## Task prompt
Could you copy exactly the lines below, beginning at the line with "The image size is (951, 361)." and stopping after the line with "Click arrow icon", with no pictures?

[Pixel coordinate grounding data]
※ ※ ※

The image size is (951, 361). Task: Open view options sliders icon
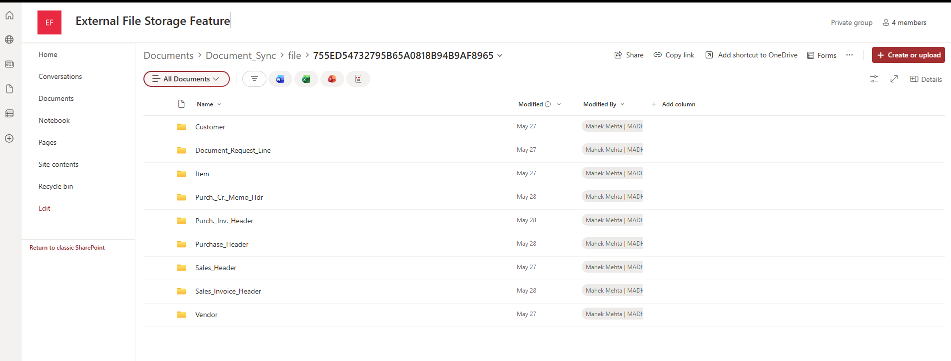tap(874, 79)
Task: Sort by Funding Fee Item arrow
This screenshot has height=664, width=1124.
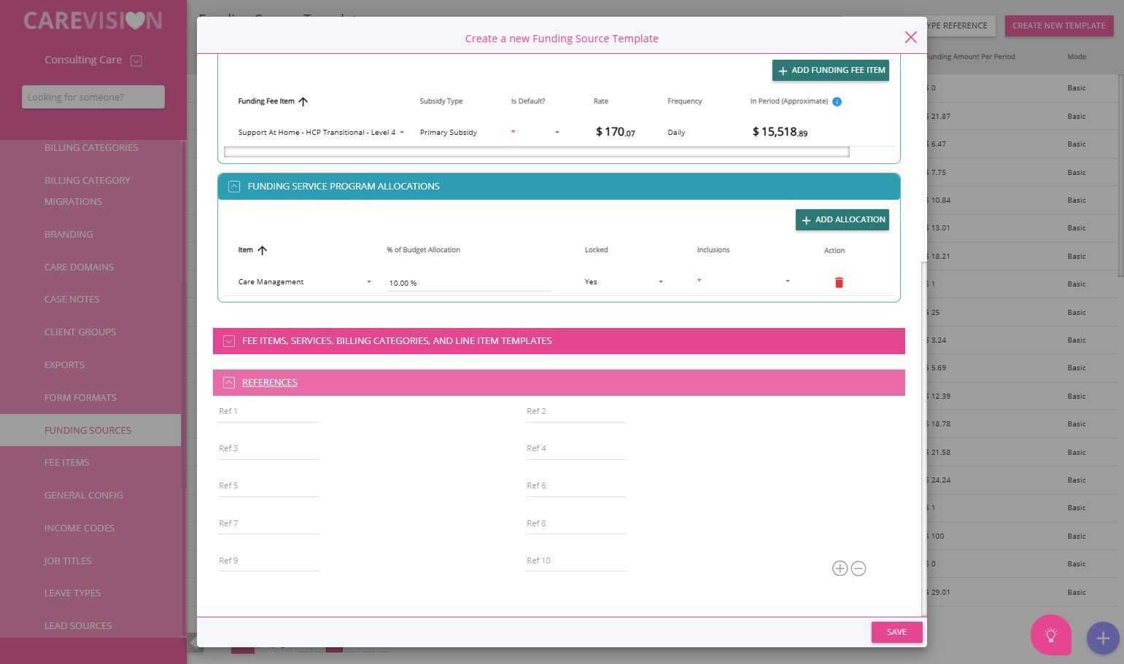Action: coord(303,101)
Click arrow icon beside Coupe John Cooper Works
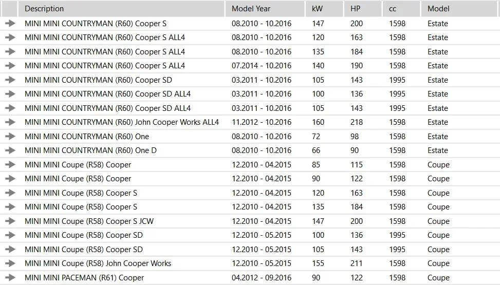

※ ※ ※

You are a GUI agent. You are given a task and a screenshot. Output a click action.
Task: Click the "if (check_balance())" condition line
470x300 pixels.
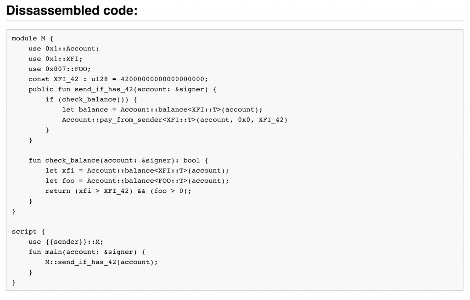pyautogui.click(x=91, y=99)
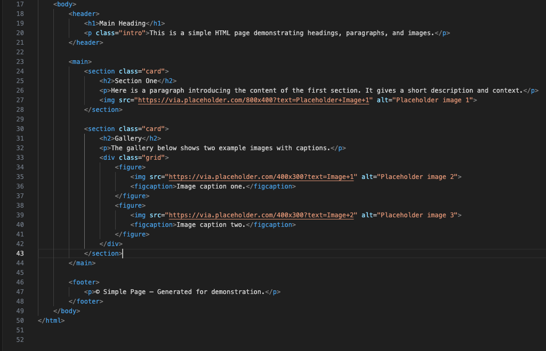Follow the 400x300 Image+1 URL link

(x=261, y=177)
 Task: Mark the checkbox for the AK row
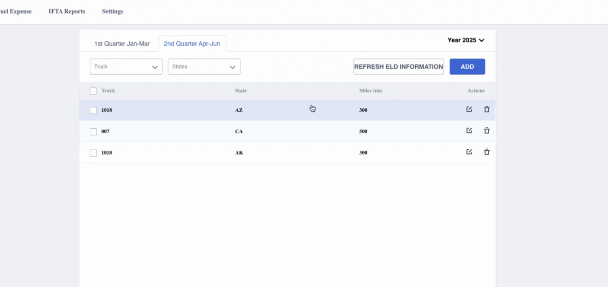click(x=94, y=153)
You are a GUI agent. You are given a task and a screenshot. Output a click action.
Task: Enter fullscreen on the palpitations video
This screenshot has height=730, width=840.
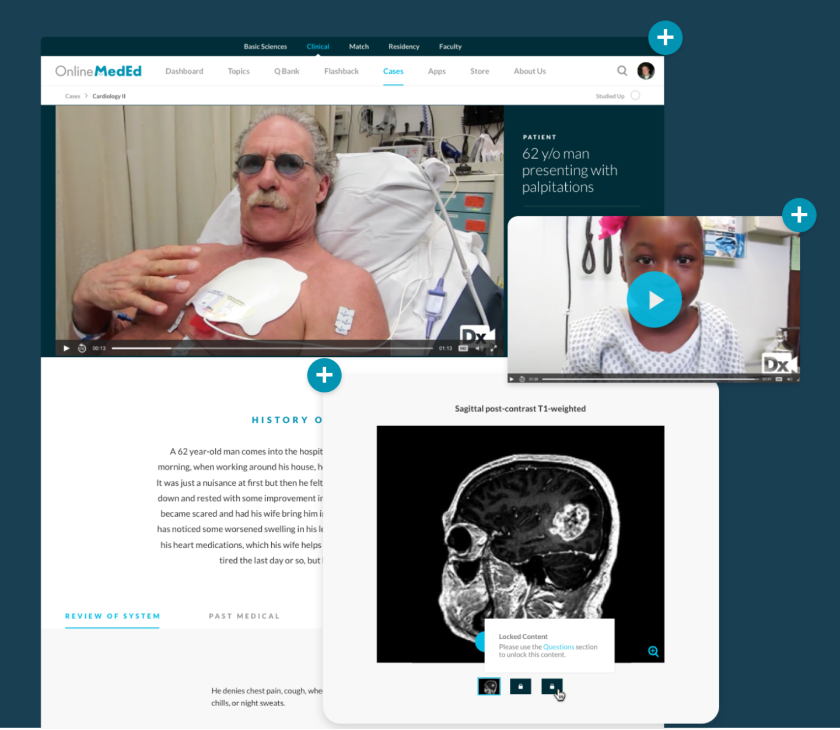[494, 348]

※ ※ ※

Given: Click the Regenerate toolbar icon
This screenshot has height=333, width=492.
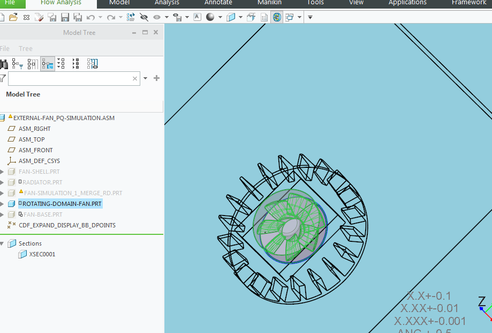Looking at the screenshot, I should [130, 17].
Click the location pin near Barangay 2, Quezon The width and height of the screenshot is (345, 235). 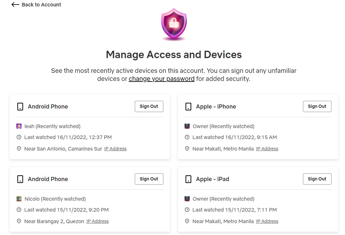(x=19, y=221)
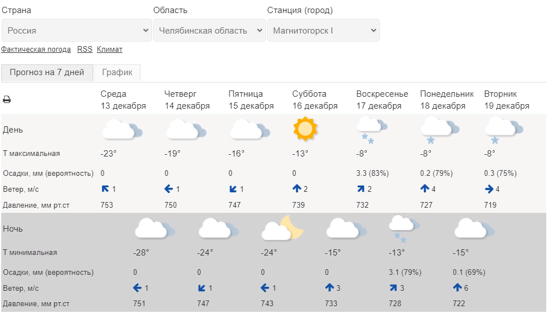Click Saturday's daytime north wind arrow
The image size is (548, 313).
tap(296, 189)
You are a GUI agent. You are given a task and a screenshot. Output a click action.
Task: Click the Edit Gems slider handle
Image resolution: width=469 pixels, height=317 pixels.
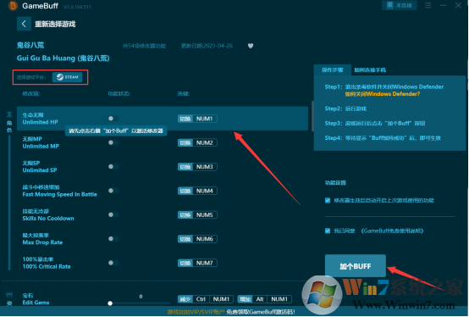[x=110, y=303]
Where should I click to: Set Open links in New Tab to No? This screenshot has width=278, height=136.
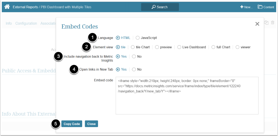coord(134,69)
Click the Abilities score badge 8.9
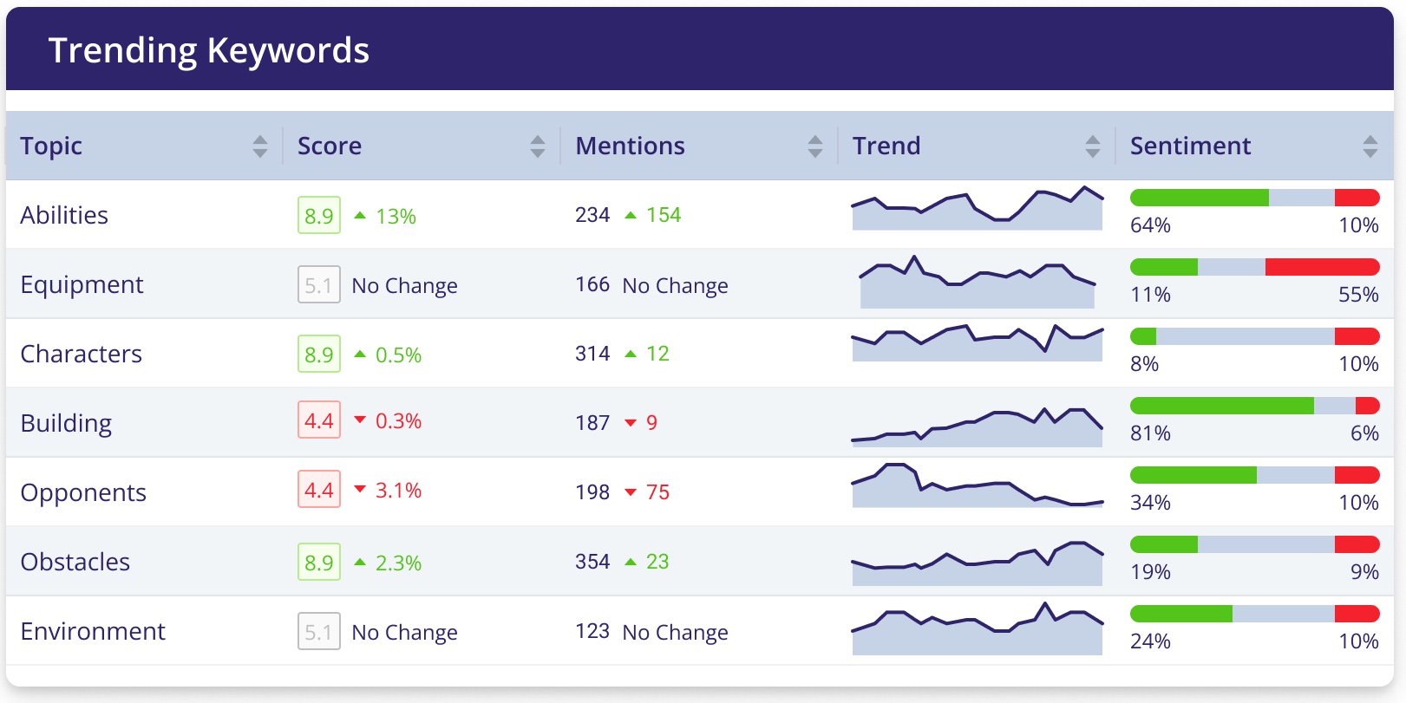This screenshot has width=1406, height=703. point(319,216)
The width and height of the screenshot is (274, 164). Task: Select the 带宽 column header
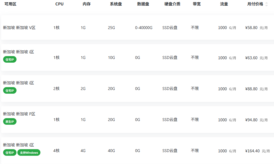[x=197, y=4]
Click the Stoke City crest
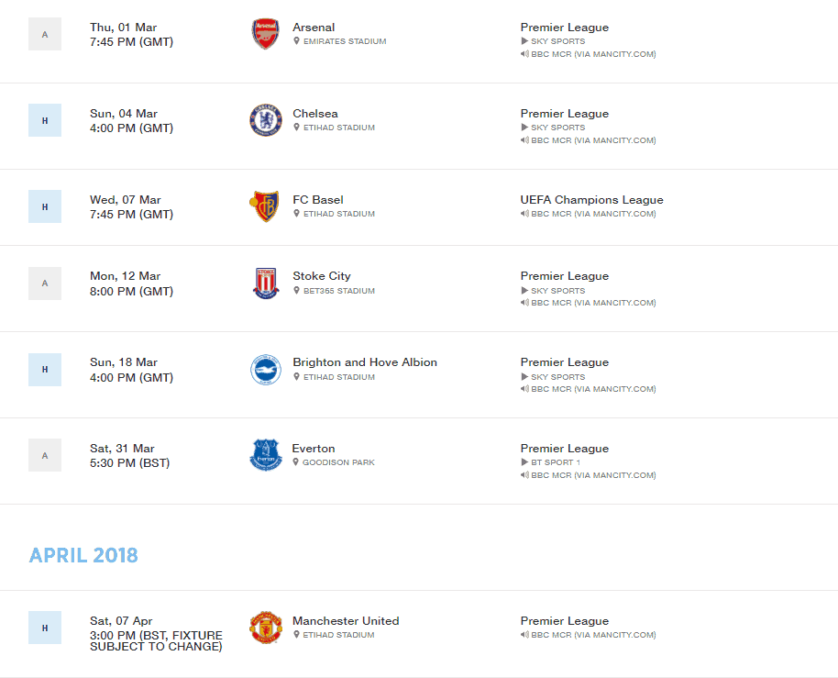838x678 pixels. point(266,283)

※ ※ ※

## Result for this task
The image size is (951, 361). Task: Open view options sliders icon
tap(874, 79)
Task: Sort by Funding Fee Item arrow
This screenshot has height=664, width=1124.
Action: coord(303,101)
Click arrow icon beside Coupe John Cooper Works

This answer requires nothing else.